Tausende Festnahmen, kreisende Kampfjets und gepanzerte Fahrzeuge an strategisch wichtigen Punkten: Nach dem missglückten Militärputsch am Freitag herrscht in der Türkei noch immer der Ausnahmezustand. Die Regierung in Ankara will eine „Säuberungsaktion“ durchführen, noch immer suchen Polizisten nach weiteren Verschwörern. Laut türkischer Regierung wurden 9000 Menschen festgenommen, unter ihnen Dutzende Generäle, Richter und Staatsanwälte. Insgesamt 8777 Staatsbedienstete seien ihrer Posten enthoben worden, darunter 30 Gouverneure und 52 Inspekteure, meldete die amtliche Nachrichtenagentur Anadolu am Montag unter Berufung auf das türkische Innenministerium. Auch eine Wiedereinführung der Todesstrafe wird diskutiert.

• **Bereitgestellte Angaben**:
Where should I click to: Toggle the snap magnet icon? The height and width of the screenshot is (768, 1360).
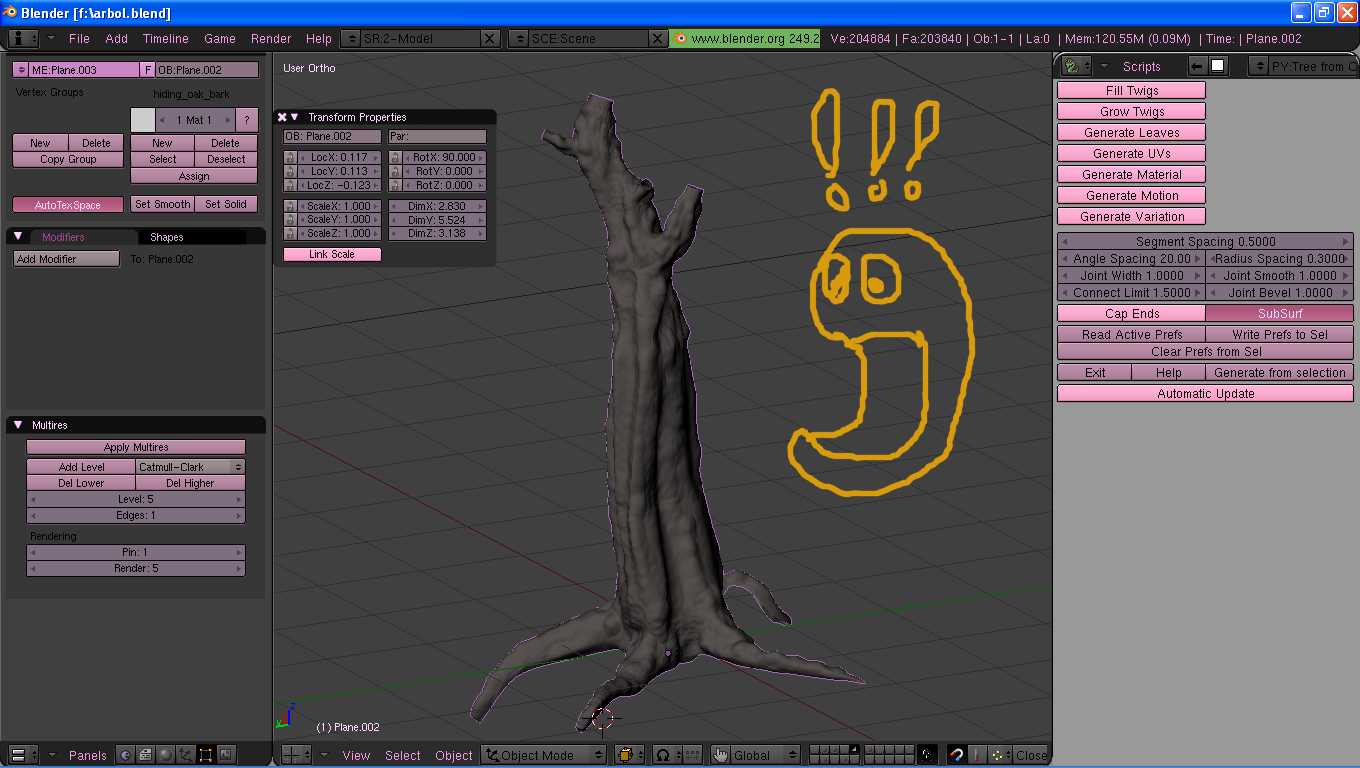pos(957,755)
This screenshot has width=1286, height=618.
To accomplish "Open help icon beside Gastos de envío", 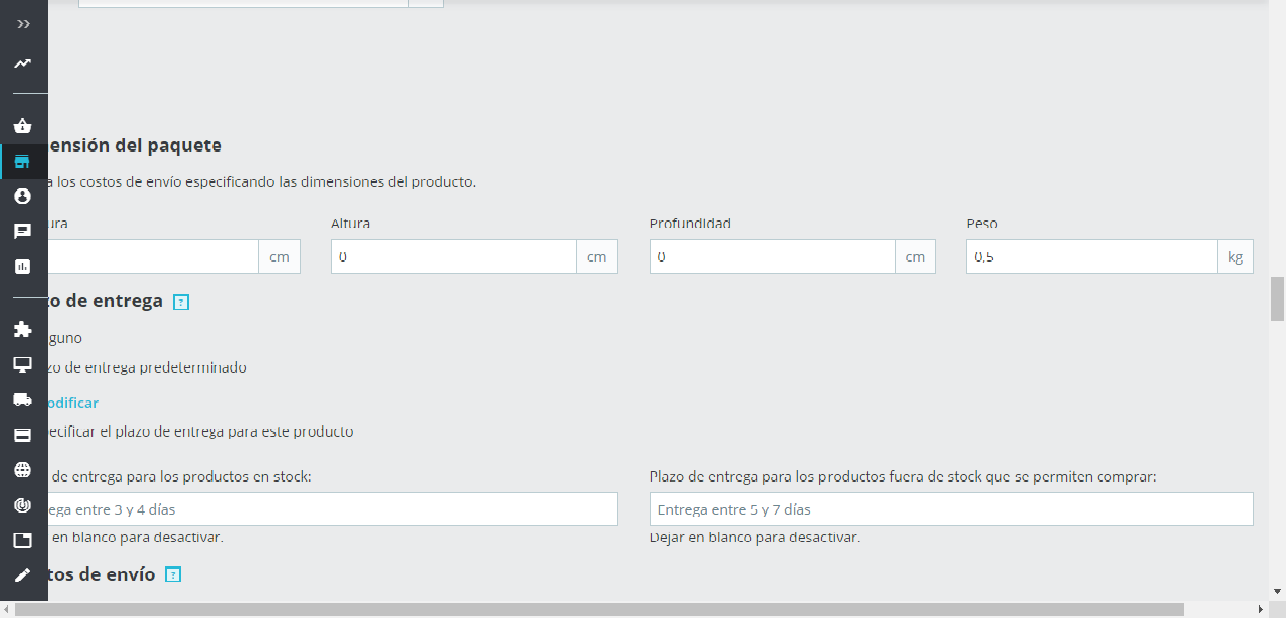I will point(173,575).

• **Aufgabenliste**:
1) Wie viele Staatsbedienstete wurden laut dem Text zum Putschversuch in der Türkei ihrer Posten enthoben?
2) Fassen Sie den Text zum Putschversuch in der Türkei in zwei Sätzen zusammen.

• **Antworten in Reihenfolge**:
1) 8777 Staatsbedienstete, darunter 30 Gouverneure und 52 Inspekteure.

2) Nach dem missglückten Militärputsch am Freitag herrscht in der Türkei weiterhin der Ausnahmezustand, und die Regierung in Ankara will eine „Säuberungsaktion“ durchführen. Laut Regierung wurden 9000 Menschen festgenommen und 8777 Staatsbedienstete ihrer Posten enthoben, zudem wird eine Wiedereinführung der Todesstrafe diskutiert.